Your assignment.
Set down exactly, from the records below, the line with "Task: Click the EUR 148,00 price text" through the line with "The image size is (803, 367).", and nothing else.

Source data
——————

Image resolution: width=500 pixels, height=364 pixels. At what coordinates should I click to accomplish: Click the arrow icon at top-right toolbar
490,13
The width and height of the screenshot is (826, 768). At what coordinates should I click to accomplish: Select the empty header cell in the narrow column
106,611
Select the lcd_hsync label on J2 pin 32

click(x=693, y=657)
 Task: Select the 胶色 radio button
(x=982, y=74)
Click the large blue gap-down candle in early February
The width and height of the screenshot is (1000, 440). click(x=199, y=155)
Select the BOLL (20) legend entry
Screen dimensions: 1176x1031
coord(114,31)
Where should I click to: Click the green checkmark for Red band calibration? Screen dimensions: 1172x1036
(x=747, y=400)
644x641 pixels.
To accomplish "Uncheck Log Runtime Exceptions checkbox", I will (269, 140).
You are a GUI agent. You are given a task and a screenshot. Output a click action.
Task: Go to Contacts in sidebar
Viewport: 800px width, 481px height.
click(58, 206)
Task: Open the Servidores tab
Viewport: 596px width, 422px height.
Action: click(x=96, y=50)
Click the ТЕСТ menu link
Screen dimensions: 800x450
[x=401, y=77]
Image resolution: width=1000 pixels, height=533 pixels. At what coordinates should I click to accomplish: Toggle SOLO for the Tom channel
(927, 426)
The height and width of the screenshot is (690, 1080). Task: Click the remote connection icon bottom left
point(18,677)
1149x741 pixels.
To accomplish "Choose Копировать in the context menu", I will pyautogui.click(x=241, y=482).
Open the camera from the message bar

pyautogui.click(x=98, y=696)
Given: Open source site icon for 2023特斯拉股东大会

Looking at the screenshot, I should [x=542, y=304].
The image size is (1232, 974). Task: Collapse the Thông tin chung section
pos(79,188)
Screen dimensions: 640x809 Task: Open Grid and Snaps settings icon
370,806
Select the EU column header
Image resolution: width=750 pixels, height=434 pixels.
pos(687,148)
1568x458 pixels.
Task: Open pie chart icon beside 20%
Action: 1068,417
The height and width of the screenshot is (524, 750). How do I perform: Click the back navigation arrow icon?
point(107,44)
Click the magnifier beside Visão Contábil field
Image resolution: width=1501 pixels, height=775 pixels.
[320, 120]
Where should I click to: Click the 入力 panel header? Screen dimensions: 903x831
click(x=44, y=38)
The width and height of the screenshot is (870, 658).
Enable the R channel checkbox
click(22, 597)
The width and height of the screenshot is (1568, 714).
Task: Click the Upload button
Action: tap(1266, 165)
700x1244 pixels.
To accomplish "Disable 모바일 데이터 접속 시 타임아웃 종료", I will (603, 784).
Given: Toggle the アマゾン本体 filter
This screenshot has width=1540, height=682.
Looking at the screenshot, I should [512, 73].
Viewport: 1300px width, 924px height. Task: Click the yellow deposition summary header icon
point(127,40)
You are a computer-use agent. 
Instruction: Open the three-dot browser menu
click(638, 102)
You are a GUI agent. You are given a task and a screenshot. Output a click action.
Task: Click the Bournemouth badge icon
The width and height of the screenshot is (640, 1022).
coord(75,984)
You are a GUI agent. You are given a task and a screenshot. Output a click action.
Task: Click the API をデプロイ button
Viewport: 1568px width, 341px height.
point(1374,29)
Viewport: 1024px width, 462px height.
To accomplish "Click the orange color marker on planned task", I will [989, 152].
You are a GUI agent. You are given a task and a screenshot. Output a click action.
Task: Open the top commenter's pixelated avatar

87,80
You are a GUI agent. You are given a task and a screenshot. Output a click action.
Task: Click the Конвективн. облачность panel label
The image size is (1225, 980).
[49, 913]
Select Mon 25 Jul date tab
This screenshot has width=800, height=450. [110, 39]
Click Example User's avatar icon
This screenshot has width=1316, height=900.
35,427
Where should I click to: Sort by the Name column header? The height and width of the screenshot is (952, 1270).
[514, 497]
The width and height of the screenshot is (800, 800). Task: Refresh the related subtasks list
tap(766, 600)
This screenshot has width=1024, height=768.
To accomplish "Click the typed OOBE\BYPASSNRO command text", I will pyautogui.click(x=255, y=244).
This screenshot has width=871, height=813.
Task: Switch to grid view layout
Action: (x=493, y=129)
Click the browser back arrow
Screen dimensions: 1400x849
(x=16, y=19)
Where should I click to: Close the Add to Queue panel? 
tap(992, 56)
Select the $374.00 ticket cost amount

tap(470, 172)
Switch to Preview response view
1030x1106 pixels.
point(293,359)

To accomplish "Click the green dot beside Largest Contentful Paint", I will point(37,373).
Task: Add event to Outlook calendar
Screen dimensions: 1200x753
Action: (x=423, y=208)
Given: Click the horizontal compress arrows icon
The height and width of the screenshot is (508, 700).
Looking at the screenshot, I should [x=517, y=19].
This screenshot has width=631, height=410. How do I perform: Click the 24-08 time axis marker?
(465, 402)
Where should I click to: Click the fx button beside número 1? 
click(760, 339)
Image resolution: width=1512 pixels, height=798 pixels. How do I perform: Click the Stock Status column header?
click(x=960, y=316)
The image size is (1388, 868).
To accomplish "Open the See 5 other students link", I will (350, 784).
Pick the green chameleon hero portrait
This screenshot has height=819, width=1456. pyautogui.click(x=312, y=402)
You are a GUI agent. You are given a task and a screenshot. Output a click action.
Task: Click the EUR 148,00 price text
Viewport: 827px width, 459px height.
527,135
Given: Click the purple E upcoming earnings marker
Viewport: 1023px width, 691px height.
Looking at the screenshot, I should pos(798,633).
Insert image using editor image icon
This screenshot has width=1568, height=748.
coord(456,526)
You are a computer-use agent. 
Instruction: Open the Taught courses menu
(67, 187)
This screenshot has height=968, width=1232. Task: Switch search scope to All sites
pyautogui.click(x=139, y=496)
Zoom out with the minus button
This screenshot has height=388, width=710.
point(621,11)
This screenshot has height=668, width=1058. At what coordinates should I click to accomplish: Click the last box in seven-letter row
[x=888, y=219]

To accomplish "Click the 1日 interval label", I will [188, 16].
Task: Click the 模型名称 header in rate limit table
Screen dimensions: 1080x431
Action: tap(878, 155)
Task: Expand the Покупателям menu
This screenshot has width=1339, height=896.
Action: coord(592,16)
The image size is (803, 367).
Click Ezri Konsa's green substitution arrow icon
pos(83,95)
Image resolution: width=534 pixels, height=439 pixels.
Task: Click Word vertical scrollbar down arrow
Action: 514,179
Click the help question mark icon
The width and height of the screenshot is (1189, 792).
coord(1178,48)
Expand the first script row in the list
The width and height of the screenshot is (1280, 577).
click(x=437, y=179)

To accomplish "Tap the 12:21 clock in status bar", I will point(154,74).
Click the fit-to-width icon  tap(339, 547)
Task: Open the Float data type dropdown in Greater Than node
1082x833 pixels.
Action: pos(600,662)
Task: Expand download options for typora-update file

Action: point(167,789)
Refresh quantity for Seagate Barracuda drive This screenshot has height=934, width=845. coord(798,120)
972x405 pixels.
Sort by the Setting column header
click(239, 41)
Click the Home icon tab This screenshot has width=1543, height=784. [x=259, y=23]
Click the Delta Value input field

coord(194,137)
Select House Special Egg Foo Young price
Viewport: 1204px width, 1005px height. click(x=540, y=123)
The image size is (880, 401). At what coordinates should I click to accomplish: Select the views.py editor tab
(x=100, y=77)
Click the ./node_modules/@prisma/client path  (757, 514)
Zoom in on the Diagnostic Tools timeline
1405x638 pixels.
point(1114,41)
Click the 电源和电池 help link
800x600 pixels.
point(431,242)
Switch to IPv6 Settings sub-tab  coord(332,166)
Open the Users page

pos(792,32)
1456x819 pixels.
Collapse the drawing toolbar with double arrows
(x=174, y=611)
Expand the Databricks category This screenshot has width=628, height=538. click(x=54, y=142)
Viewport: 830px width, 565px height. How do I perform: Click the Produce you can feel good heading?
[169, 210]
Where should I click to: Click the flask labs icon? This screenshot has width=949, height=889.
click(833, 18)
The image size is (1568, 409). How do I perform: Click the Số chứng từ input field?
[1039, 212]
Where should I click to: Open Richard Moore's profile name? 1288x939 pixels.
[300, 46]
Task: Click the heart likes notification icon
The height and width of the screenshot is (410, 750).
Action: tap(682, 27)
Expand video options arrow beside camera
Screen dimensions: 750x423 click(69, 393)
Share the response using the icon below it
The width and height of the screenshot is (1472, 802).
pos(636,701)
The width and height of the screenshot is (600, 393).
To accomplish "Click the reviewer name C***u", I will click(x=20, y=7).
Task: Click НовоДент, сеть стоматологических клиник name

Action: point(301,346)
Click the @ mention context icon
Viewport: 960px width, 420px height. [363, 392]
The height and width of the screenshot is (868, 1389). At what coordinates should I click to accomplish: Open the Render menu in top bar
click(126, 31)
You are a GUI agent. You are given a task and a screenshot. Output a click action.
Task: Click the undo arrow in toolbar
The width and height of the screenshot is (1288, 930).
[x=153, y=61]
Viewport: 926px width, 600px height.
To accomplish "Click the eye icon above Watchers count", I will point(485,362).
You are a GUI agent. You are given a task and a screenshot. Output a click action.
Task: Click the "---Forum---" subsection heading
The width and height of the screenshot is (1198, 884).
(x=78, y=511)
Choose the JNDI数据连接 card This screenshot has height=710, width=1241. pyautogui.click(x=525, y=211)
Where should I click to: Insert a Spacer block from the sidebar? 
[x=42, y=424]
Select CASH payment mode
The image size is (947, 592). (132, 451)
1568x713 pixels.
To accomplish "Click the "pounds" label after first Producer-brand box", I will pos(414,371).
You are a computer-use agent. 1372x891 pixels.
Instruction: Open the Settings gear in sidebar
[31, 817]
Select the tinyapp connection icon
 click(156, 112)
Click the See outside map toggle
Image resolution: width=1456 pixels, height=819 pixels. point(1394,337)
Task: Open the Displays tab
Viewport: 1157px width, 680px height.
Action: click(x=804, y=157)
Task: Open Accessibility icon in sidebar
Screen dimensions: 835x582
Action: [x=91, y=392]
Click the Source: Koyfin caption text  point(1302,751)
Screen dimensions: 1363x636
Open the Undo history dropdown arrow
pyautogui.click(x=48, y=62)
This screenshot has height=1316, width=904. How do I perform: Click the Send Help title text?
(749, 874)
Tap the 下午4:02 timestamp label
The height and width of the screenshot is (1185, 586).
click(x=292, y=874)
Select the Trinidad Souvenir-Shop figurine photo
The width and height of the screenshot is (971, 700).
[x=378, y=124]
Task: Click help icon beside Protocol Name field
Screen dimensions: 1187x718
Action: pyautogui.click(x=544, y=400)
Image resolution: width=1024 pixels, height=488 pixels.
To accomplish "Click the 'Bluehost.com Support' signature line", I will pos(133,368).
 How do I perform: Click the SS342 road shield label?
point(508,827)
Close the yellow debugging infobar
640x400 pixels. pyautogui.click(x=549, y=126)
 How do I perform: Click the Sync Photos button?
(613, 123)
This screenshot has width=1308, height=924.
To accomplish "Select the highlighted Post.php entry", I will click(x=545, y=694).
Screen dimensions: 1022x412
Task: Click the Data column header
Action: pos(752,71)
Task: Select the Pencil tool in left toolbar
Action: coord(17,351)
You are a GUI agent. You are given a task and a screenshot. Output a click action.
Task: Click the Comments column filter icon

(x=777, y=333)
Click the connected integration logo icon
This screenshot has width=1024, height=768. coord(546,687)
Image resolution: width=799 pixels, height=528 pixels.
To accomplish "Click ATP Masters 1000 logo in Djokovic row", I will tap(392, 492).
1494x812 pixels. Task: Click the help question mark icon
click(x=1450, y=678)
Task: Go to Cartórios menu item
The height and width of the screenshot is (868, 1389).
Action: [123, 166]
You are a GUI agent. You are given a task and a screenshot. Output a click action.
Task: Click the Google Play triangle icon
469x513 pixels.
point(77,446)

——————

Answer to the problem.
Task: Click the EUR 148,00 price text
Viewport: 827px width, 459px height.
527,135
Given: Click the purple E upcoming earnings marker
Viewport: 1023px width, 691px height.
Looking at the screenshot, I should pos(798,633).
Insert image using editor image icon
This screenshot has width=1568, height=748.
coord(456,526)
You are a computer-use agent. 
Instruction: Open the Taught courses menu
(67, 187)
This screenshot has height=968, width=1232. Task: Switch search scope to All sites
pyautogui.click(x=139, y=496)
Zoom out with the minus button
This screenshot has height=388, width=710.
point(621,11)
This screenshot has height=668, width=1058. At what coordinates should I click to accomplish: Click the last box in seven-letter row
[x=888, y=219]

To accomplish "Click the 1日 interval label", I will [188, 16].
Task: Click the 模型名称 header in rate limit table
Screen dimensions: 1080x431
Action: tap(878, 155)
Task: Expand the Покупателям menu
This screenshot has width=1339, height=896.
Action: coord(592,16)
The image size is (803, 367).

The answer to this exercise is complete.